====== Input for this task ======
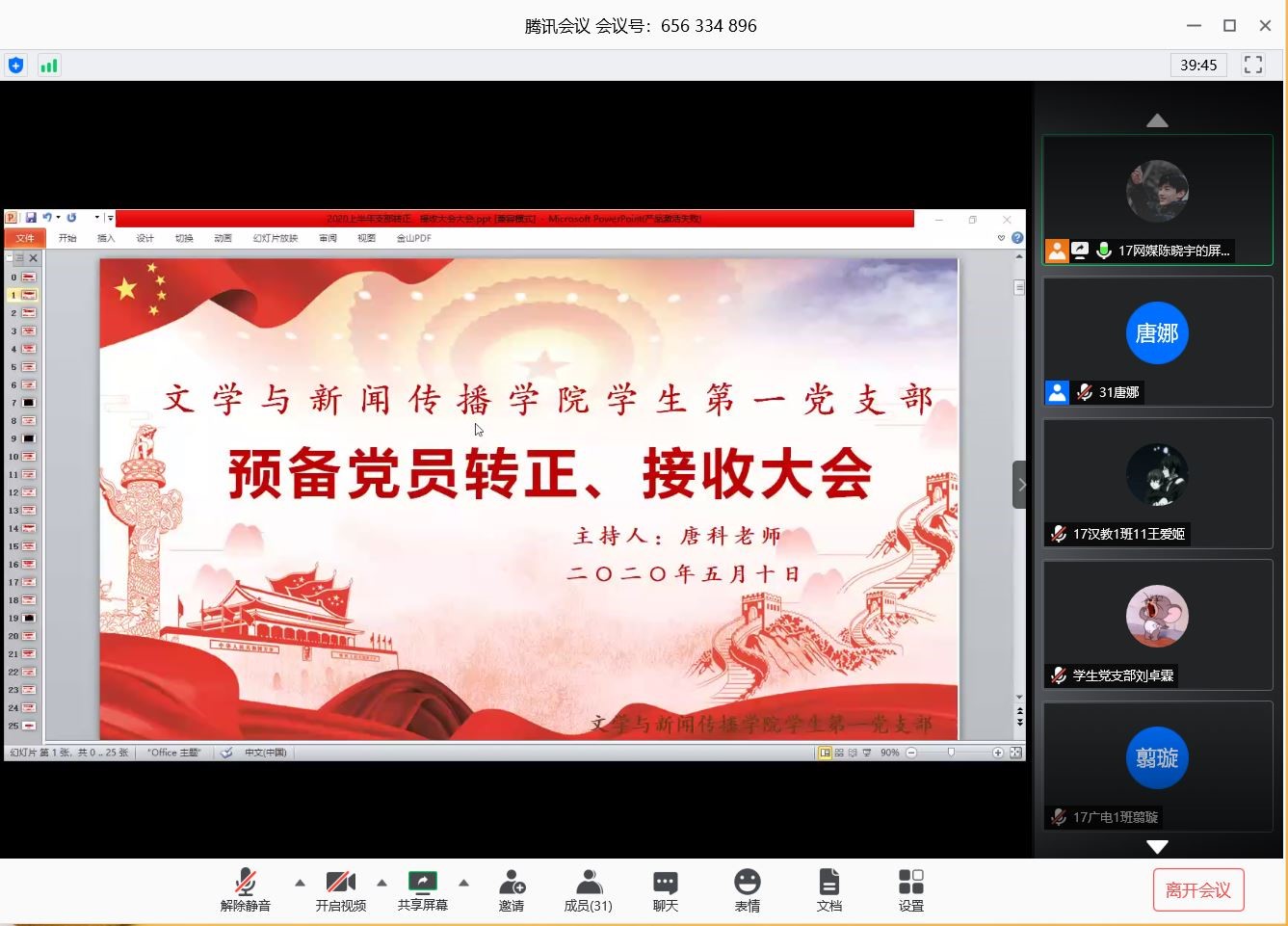The height and width of the screenshot is (926, 1288).
Task: Start camera with the 开启视频 icon
Action: pos(341,882)
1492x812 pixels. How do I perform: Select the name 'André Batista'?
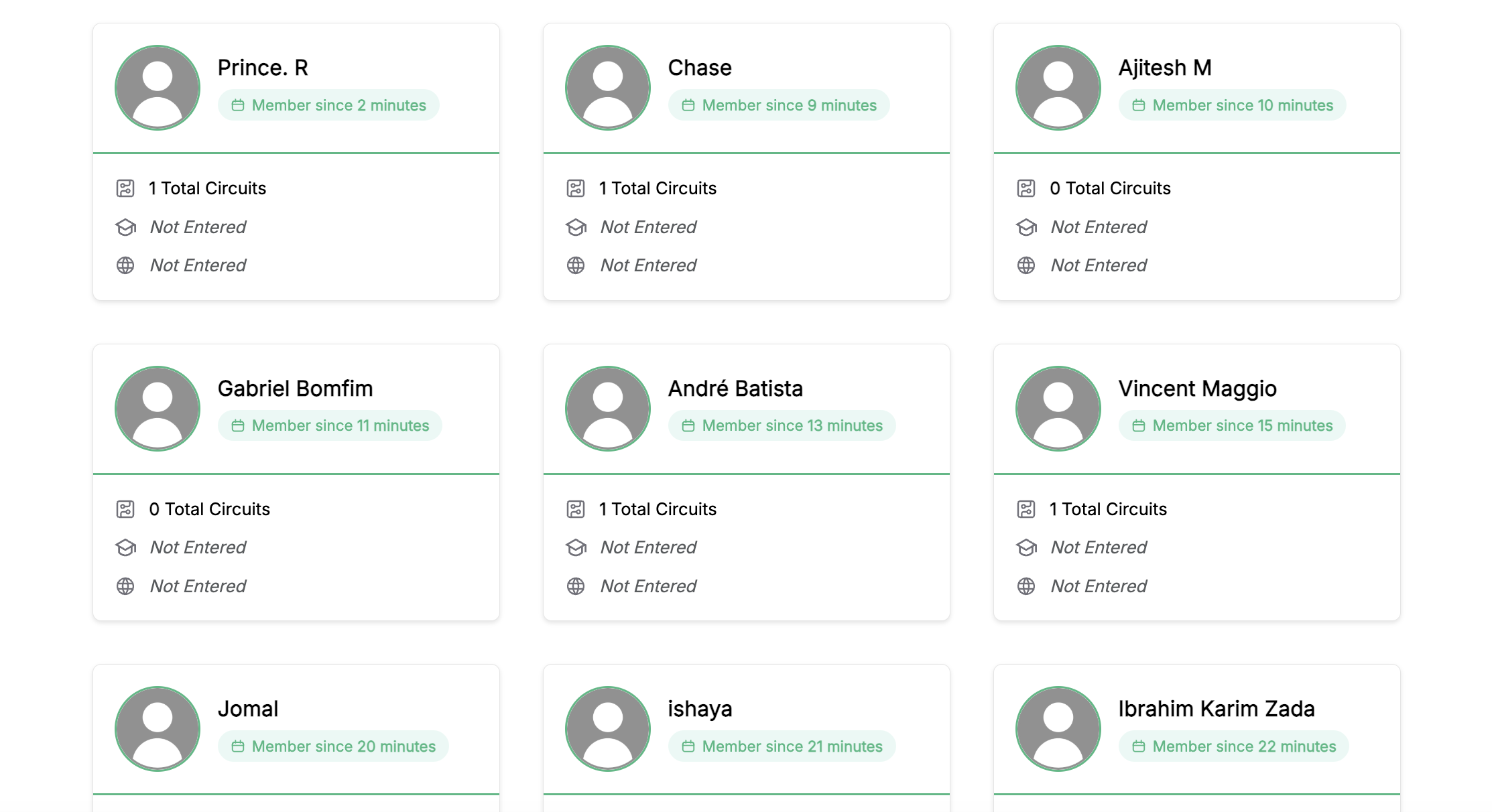pos(735,388)

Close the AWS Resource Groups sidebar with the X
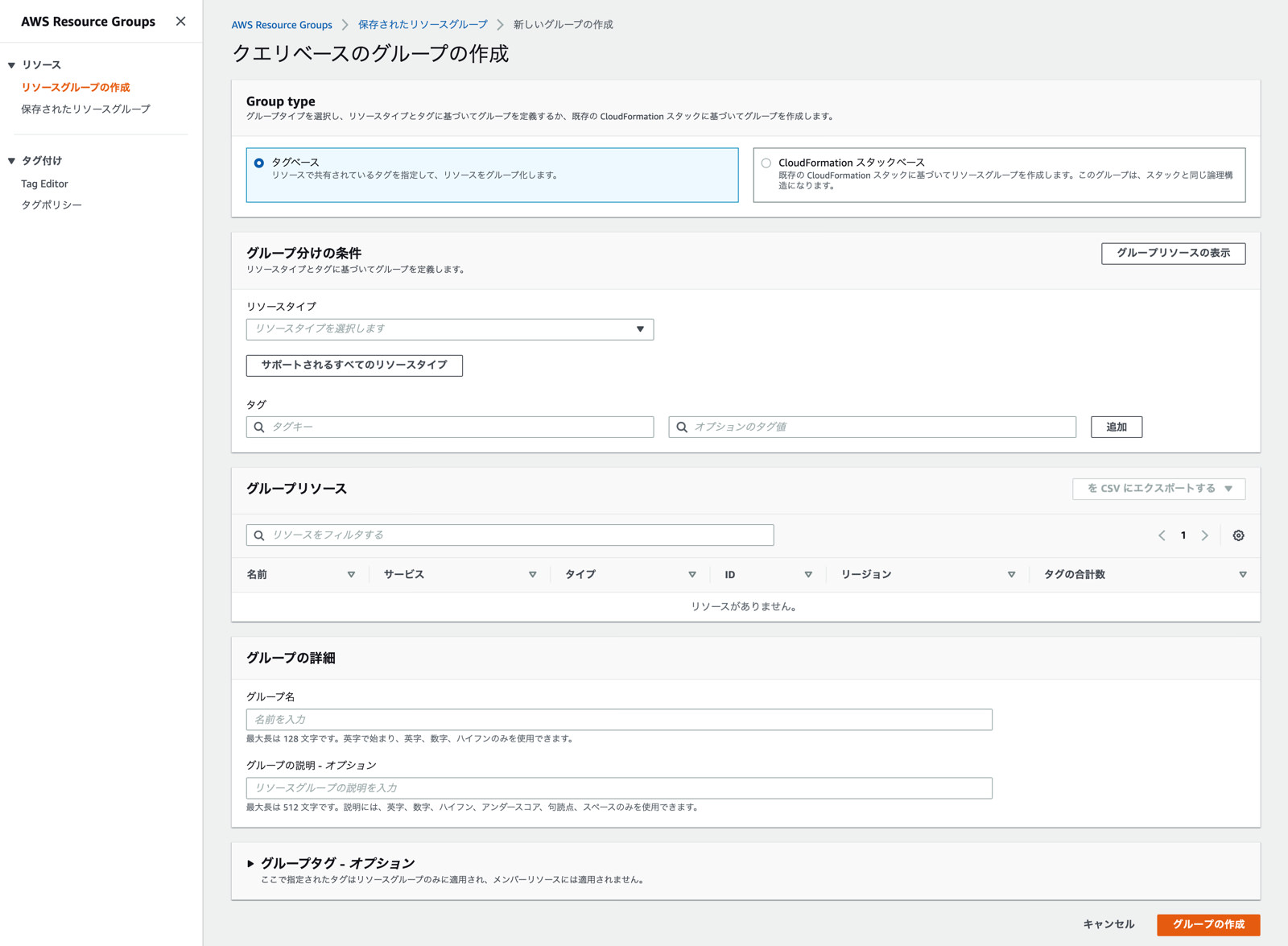180,21
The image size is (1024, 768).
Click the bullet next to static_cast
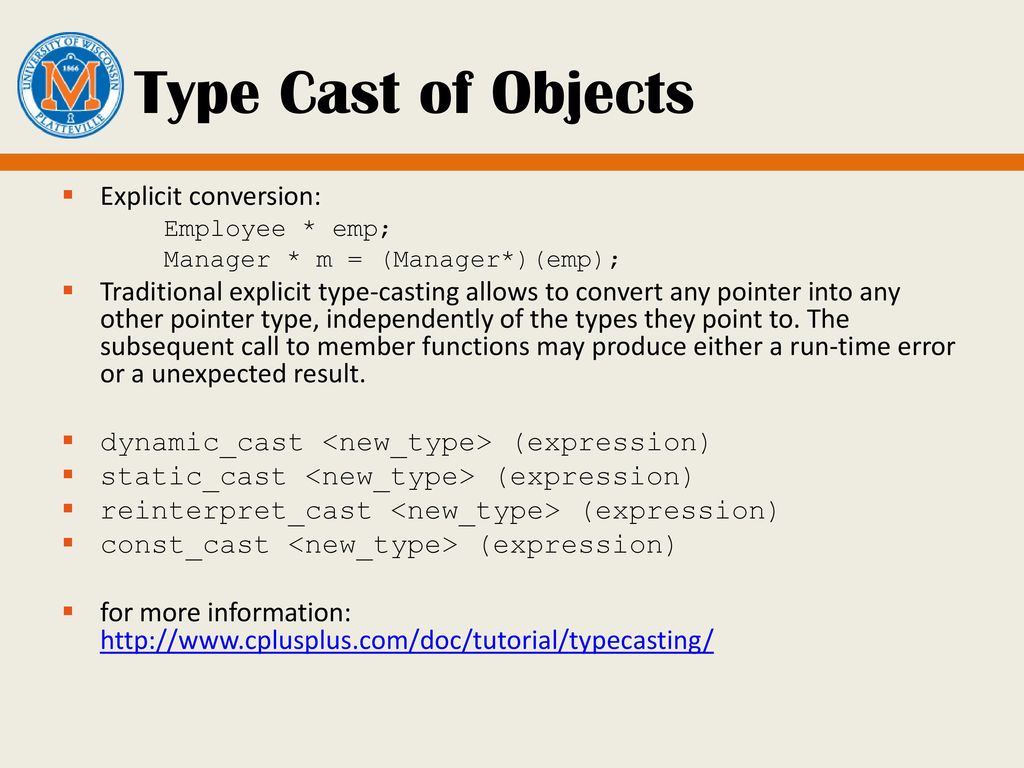[x=68, y=474]
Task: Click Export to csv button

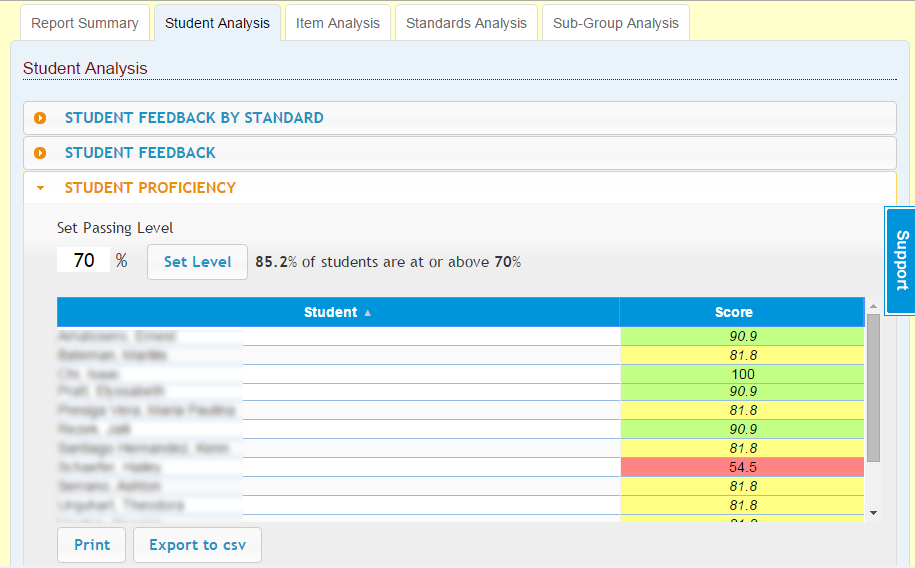Action: [x=197, y=545]
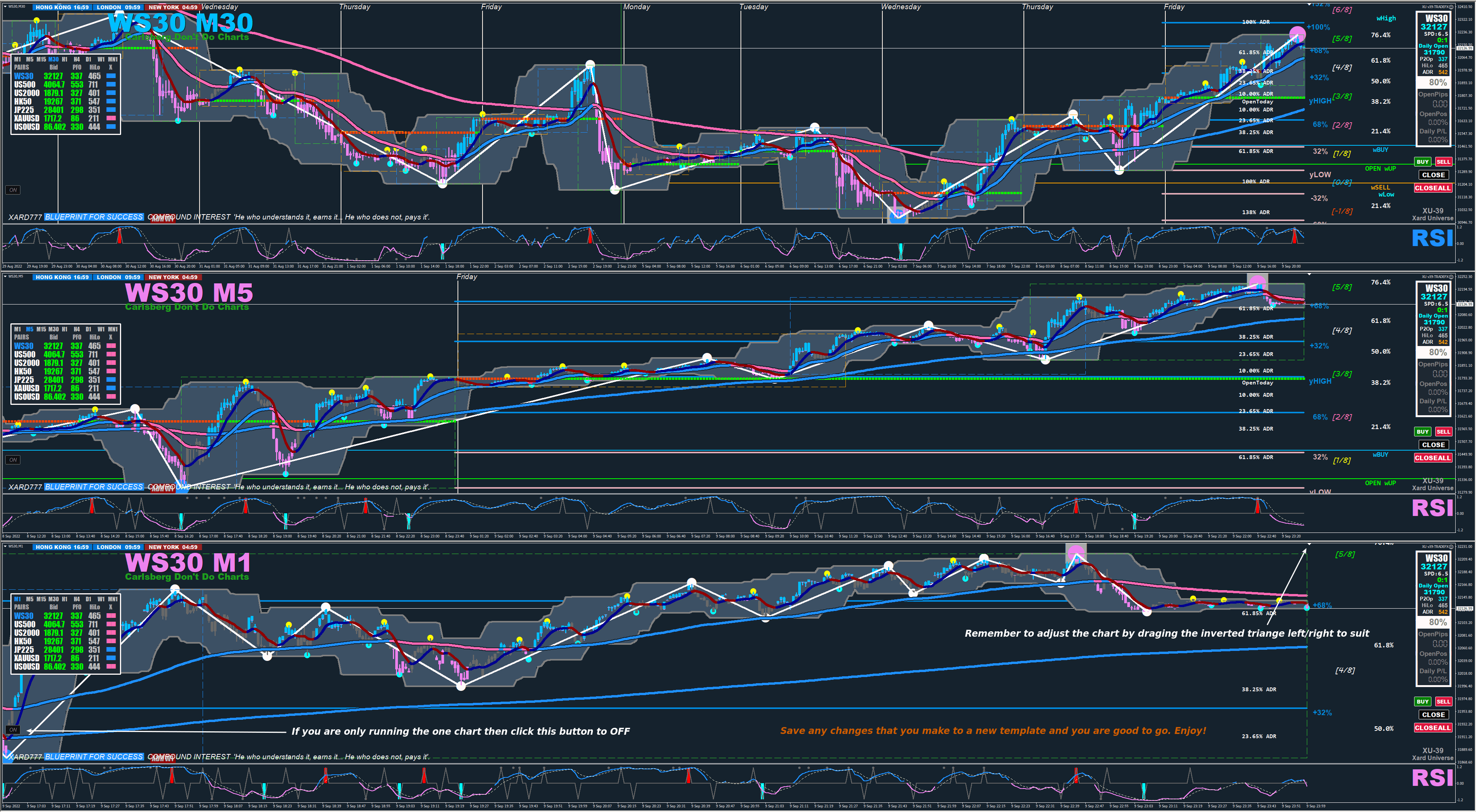
Task: Click the BUY button in M30 chart
Action: click(1422, 161)
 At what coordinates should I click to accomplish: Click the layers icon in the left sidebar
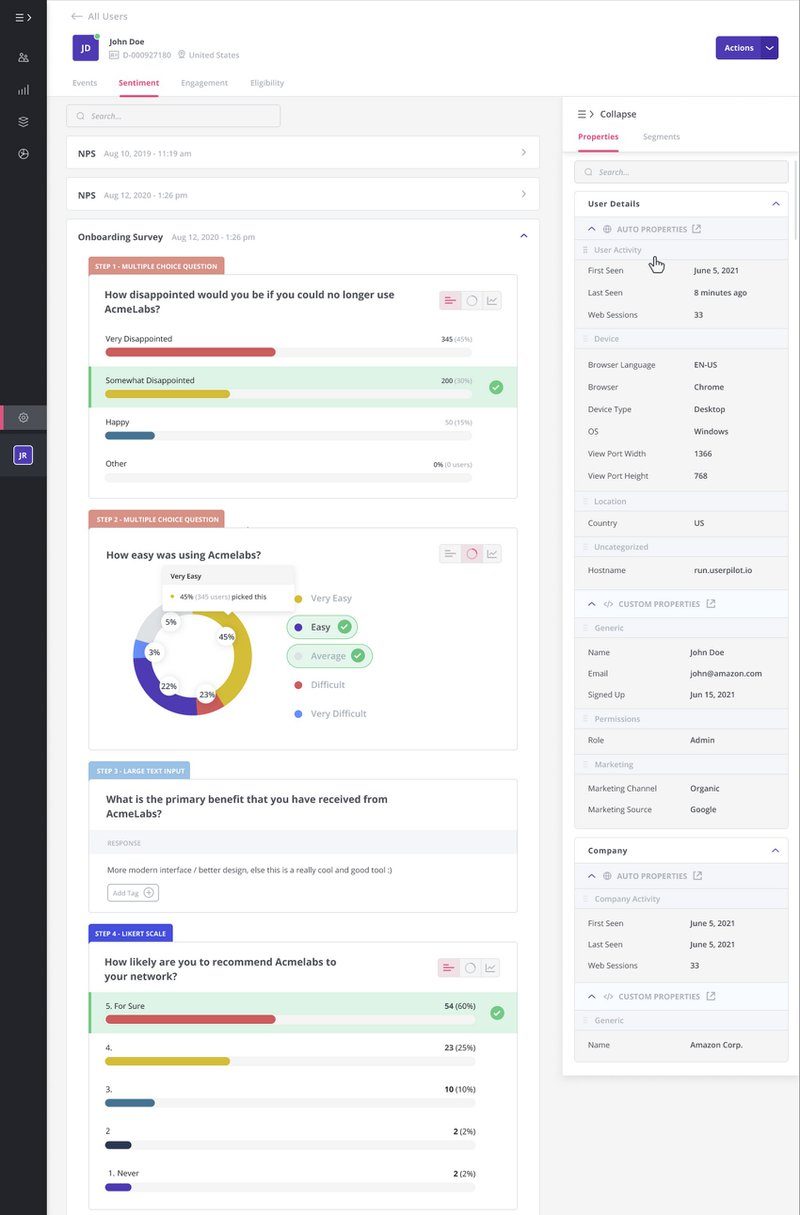click(23, 122)
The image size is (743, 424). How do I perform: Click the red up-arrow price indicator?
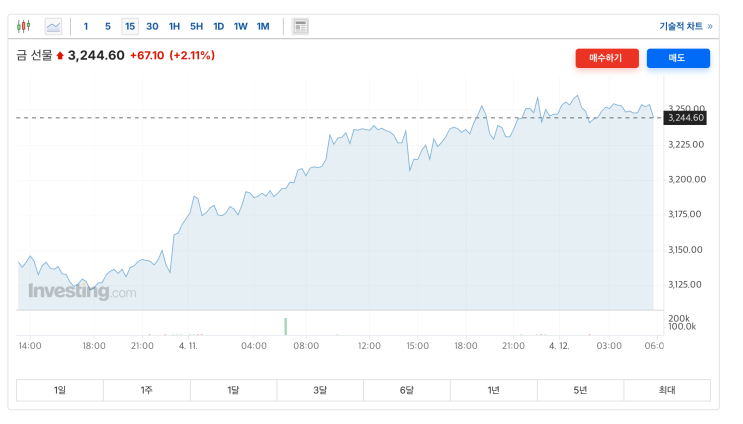pyautogui.click(x=60, y=56)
======
Copy every one of the items above word for word, leaving out the pictures.

Response to this exercise -
The height and width of the screenshot is (926, 1288).
Task: Start camera with the 开启视频 icon
Action: pos(341,882)
1492x812 pixels. How do I perform: Select the name 'André Batista'?
pos(735,388)

Close the AWS Resource Groups sidebar with the X
180,21
The image size is (1024, 768).
Click the bullet next to static_cast
[x=68, y=474]
Task: Click Export to csv button

Action: [x=197, y=545]
Task: Click the BUY button in M30 chart
Action: click(1422, 161)
 At what coordinates should I click to accomplish: Click the layers icon in the left sidebar
click(23, 122)
The image size is (743, 424). How do I perform: Click the red up-arrow price indicator?
pyautogui.click(x=60, y=56)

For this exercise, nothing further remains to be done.